Thursday, December 30, 2010

Outlook for Early January

Here is another very insightful resource from Gallup: short term Economic Confidence Index.

source: Gallup Economic Indexes (clicking the link will take you to the original chart for the index and some explanations from Gallup)

The index has recently reached the horizontal red line. In the past this has been followed by a correction in the stock market. The index also times the important bottoms pretty well.

The put/call ratio also suggests we are about to witness at least a short term top today or tomorrow:

When the ratio barely moves and diverges from the market a top is very close.

Meanwhile, weakness in breadth has become more evident:


Since NYHL is a widely followed indicator, I think many traders are expecting a bigger correction to start soon. This makes me think that, after an initial sell off into next week's employment report, the market will rally again to new highs before any intermediate term correction begins. NYHL will probably spike higher on this rally confusing everybody (it often does that).

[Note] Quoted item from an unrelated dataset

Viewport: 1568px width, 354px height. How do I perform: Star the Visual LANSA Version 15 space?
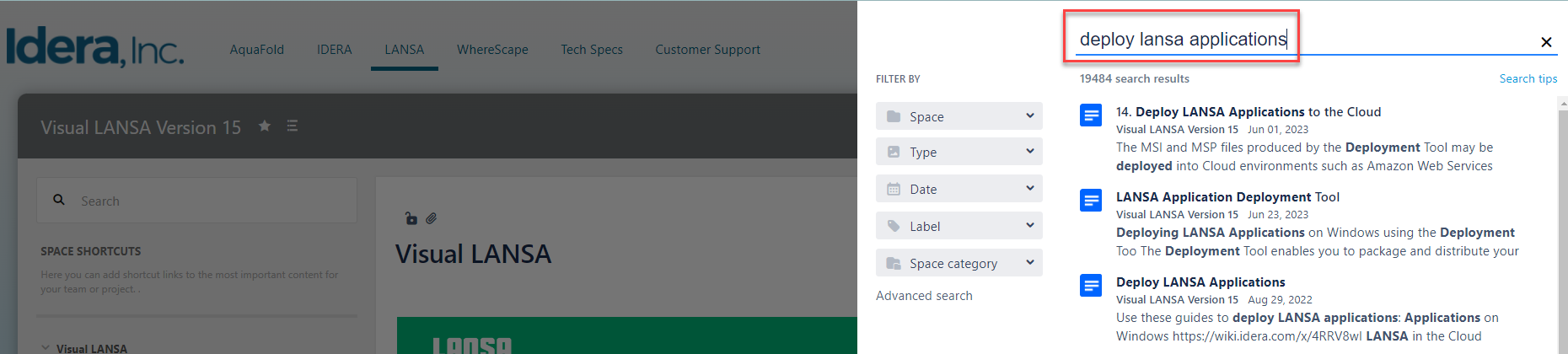(265, 126)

So here is, in short, the tactical plan ( as usual this is subject to change as the picture becomes clearer). I will choose some of the three actions in italics:

1. sell/take profits/watch rallies until Monday (one especially good shorting opportunity will emerge after the ISM number on Monday); 1262 SPX looks like a good level but the spike in volatility on Monday could offer a higher level to the patient ones;
2. cover/go long/continue watching next Thursday or Friday after about 20 points of downside (around the 20 DMA);
3. expect new highs around the 1270 SPX level.